— 原文抜粋 —
________

山本太郎2 「通常の日本画は高尚になってしまい、現代と地続きの感覚で見ることができなくなってしまった。能楽や狂言で古典を現代的に演出する表現方法を見て、今の日本画よりもっと古典的な近代以前の日本画の古い技法を使って、現代を表現できるのではないかと思ったんです。現代美術というのはルール無用で、表現方法が幅広い。でも自分は古典的な技法を用いることを柱にしながら現代的に表現していきたいという思いがありました」
 そして大学3年のときに生み出した概念が「ニッポン画」だ。ルールともいえる大きな柱は3つある。「現在の日本の状況を端的に表現する絵画」であること。「ニッポン独自の笑いである『諧謔(かいぎゃく)』を持った絵画」であること。そして「ニッポンに昔から伝わる絵画技法によって描く絵画」であること。大学の日本画の教授陣には「嫌みすら言われたことがなく、指導どころか言葉を発せられたこともない」という独自の絵画が誕生した。

絵画で場をことほぐ
 秋田県立近代美術館で開かれた「ジパング展 沸騰する日本の現代アート」には静と動、陰と陽ともとれる2つの作品が並んだ。ひとつは「白梅点字ブロック図屏風」。謡曲「弱法師(よろぼし)」を題材にした二曲一双の銀地の屏 風に見頃を迎えた白梅が咲く。そこに左端から梅の香りに導かれるように杖をついて歩いてくる盲目の弱法師の手と着物の袖。白梅の下へと導く点字ブロック、そして電信柱。物語を秘めながら画面に「間」をとり、余白の中に梅の香りが漂うような静かな作品。
 一方の「花下遊楽図」の屏風は華やかで明るい。満開の桜の下にブルーシートがリアルに敷かれ、女性たちが楽しげに奏でる和楽器の音色に子どもたちが踊り出している。ここに秘められているのは源氏絵だ。『源氏物語』に登場する女性たちを和楽器奏者の女性たちに当てはめ、ブルーシートに置いた缶ビールにも意味合いを込めた。鑑賞するだけでなく、秘められた謎を解くのも楽しい。

________

— 問題 —
(a) ニッポン画についての文章から、「山本太郎2 「通常の日本画は」から「められた謎を解くのも楽しい。」まで、その両方を含めて一字一句そのまま書き写してください。
(b) ニッポン画を紹介する文章の続きを、最後の文のあとから書き進めてください。
このあとのデータは、この作業には関わりません。

________

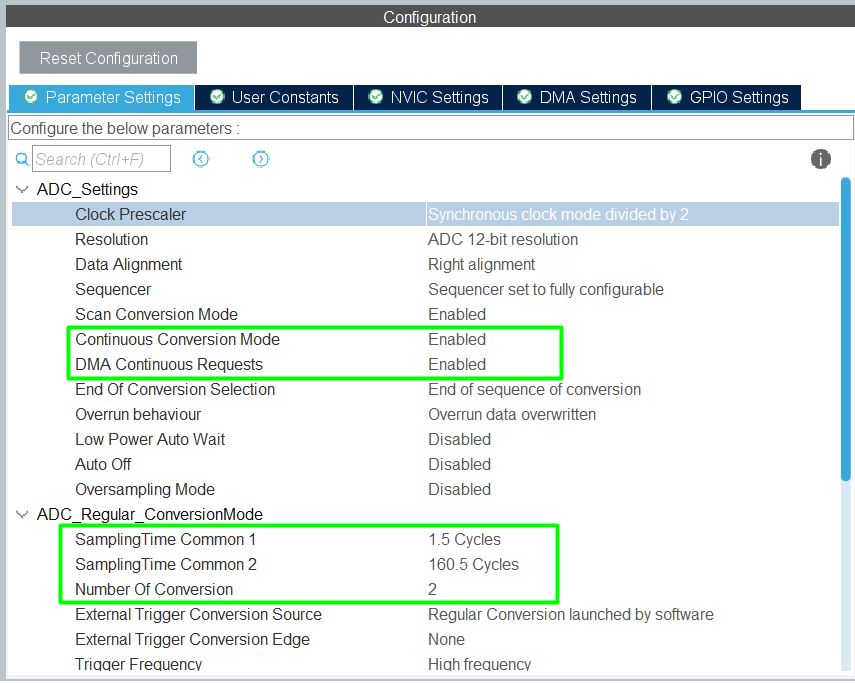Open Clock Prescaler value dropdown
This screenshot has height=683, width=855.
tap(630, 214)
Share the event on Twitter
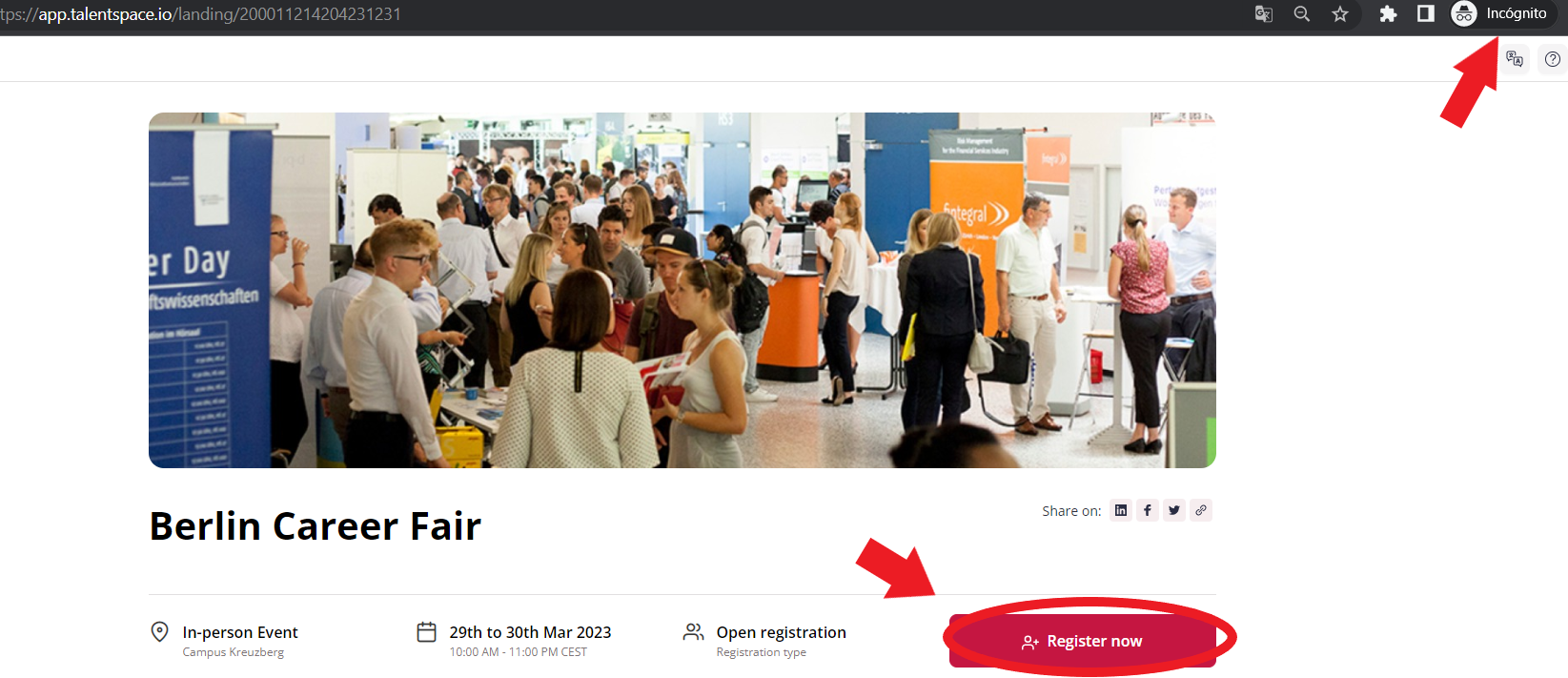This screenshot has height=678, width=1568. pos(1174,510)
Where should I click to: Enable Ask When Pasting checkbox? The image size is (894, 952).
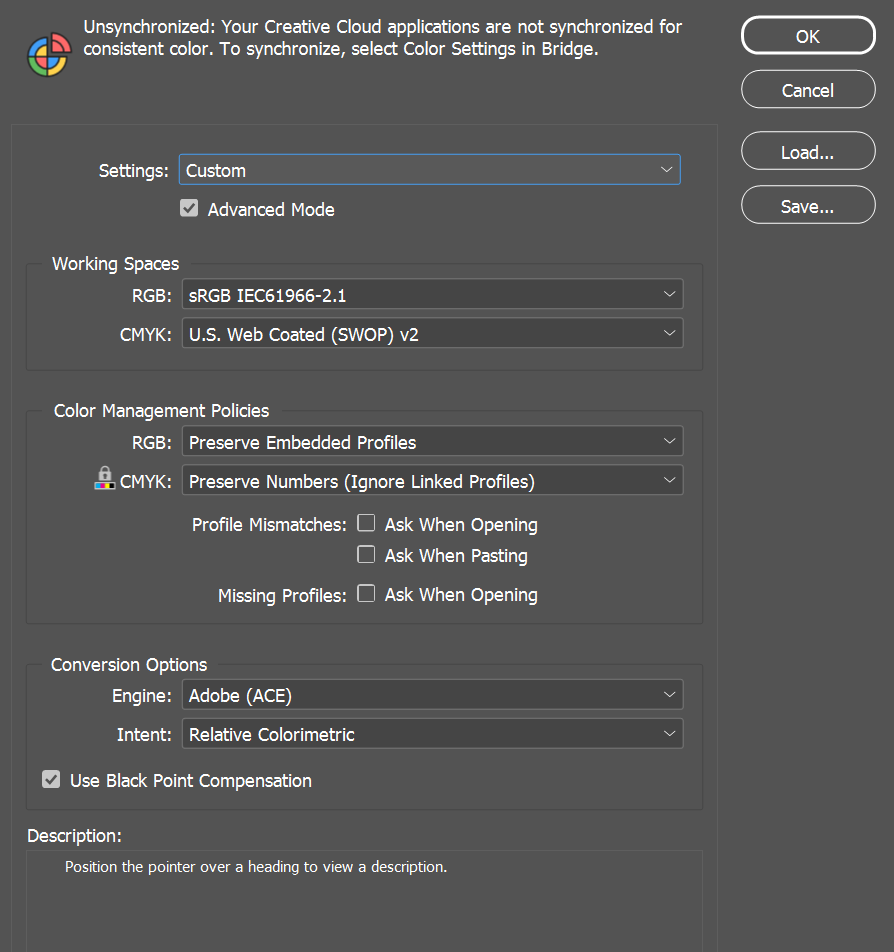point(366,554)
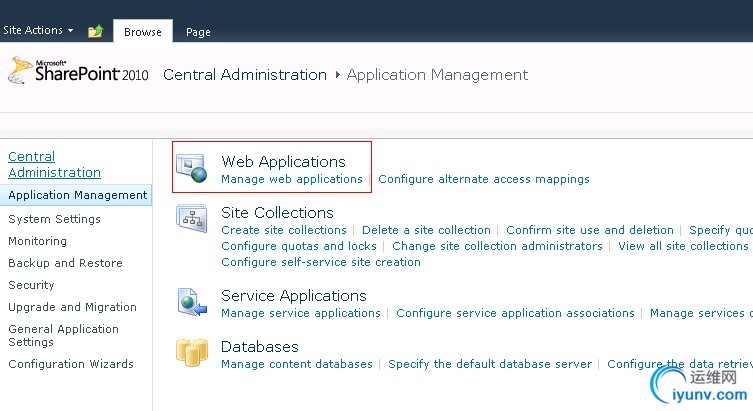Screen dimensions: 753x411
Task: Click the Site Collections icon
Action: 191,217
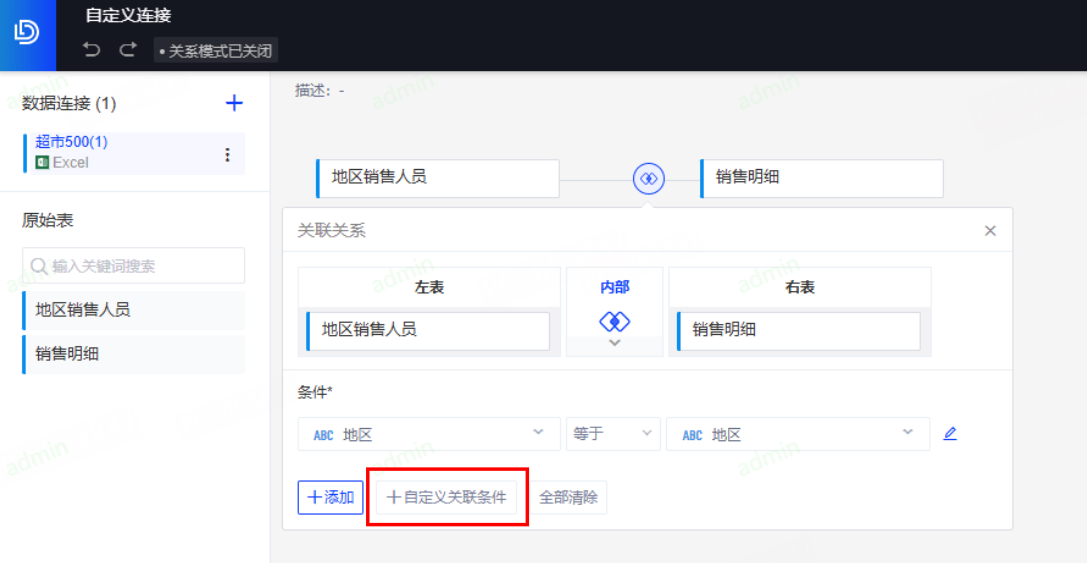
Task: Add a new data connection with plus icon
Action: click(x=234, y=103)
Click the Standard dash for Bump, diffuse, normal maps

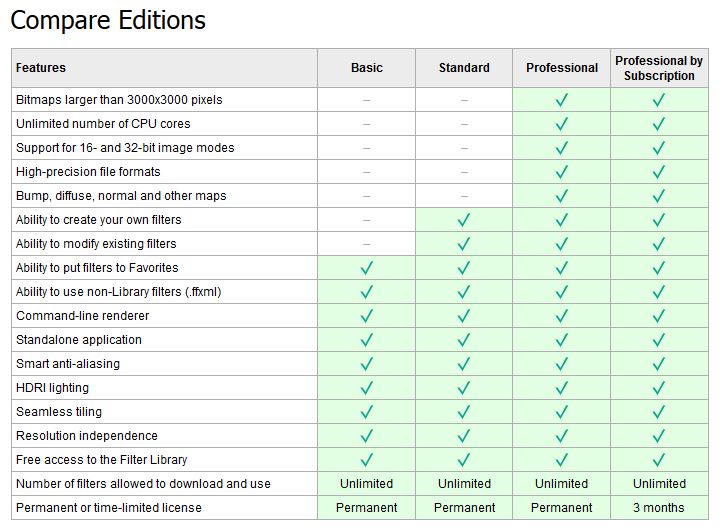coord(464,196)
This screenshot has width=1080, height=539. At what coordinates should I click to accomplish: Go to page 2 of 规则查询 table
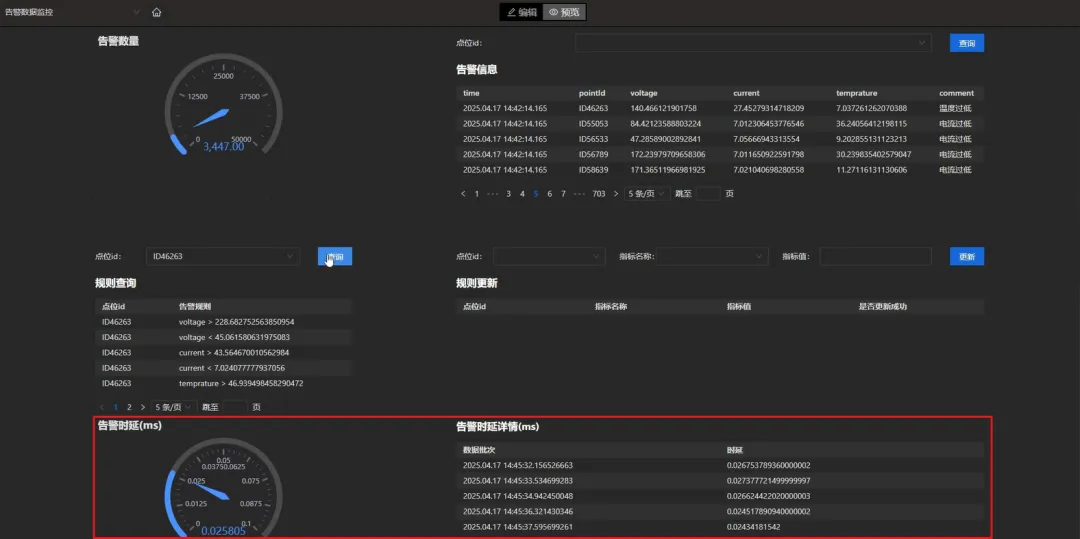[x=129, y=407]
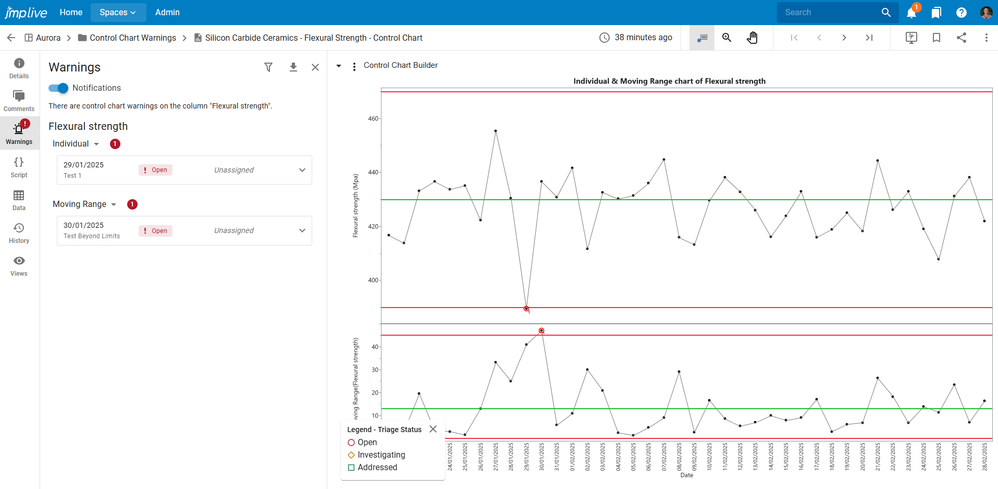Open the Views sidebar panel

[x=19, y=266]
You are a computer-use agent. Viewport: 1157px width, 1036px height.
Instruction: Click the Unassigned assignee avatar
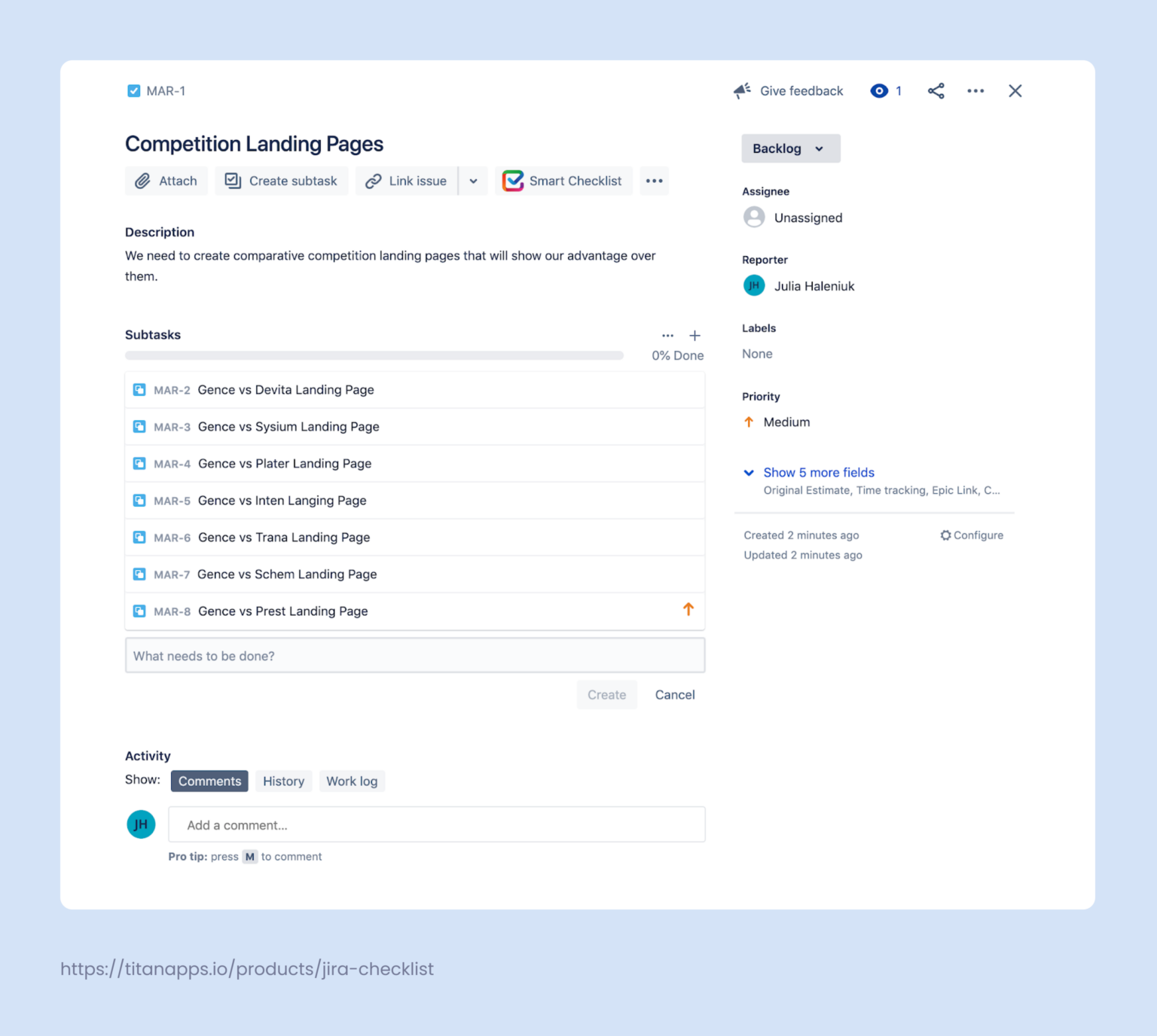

________

— 解答 —
(a)
山本太郎2 「通常の日本画は高尚になってしまい、現代と地続きの感覚で見ることができなくなってしまった。能楽や狂言で古典を現代的に演出する表現方法を見て、今の日本画よりもっと古典的な近代以前の日本画の古い技法を使って、現代を表現できるのではないかと思ったんです。現代美術というのはルール無用で、表現方法が幅広い。でも自分は古典的な技法を用いることを柱にしながら現代的に表現していきたいという思いがありました」
 そして大学3年のときに生み出した概念が「ニッポン画」だ。ルールともいえる大きな柱は3つある。「現在の日本の状況を端的に表現する絵画」であること。「ニッポン独自の笑いである『諧謔(かいぎゃく)』を持った絵画」であること。そして「ニッポンに昔から伝わる絵画技法によって描く絵画」であること。大学の日本画の教授陣には「嫌みすら言われたことがなく、指導どころか言葉を発せられたこともない」という独自の絵画が誕生した。

絵画で場をことほぐ
 秋田県立近代美術館で開かれた「ジパング展 沸騰する日本の現代アート」には静と動、陰と陽ともとれる2つの作品が並んだ。ひとつは「白梅点字ブロック図屏風」。謡曲「弱法師(よろぼし)」を題材にした二曲一双の銀地の屏 風に見頃を迎えた白梅が咲く。そこに左端から梅の香りに導かれるように杖をついて歩いてくる盲目の弱法師の手と着物の袖。白梅の下へと導く点字ブロック、そして電信柱。物語を秘めながら画面に「間」をとり、余白の中に梅の香りが漂うような静かな作品。
 一方の「花下遊楽図」の屏風は華やかで明るい。満開の桜の下にブルーシートがリアルに敷かれ、女性たちが楽しげに奏でる和楽器の音色に子どもたちが踊り出している。ここに秘められているのは源氏絵だ。『源氏物語』に登場する女性たちを和楽器奏者の女性たちに当てはめ、ブルーシートに置いた缶ビールにも意味合いを込めた。鑑賞するだけでなく、秘められた謎を解くのも楽しい。

(b)
 「絵画は見た目も重要ですが、物語を入れ込んだり、内面的なものを醸し出したり、クスッと笑える部分を入れるなどレイヤー(層)をいくつも重ねていきます。そうすることで絵画がまた変わっていく。それを人工的な色ではなく、昔の人が手にしていた色数の少ない、限られた岩絵の具を使って描いていく。ユーモアがあって、お能や狂言のようにその場をことほぐような絵が描けたらと願っています」
 静かに墨を擦り、絵画を描くときはTシャツ姿で。あるときは長身の体に着物をまとい、地下足袋風のスニーカーを履いて街を歩く。古典と現代との融合を目指す男が「ニッポン画」を地で行く姿が、潔い。

山本太郎1

(2013.12 vol103 掲載)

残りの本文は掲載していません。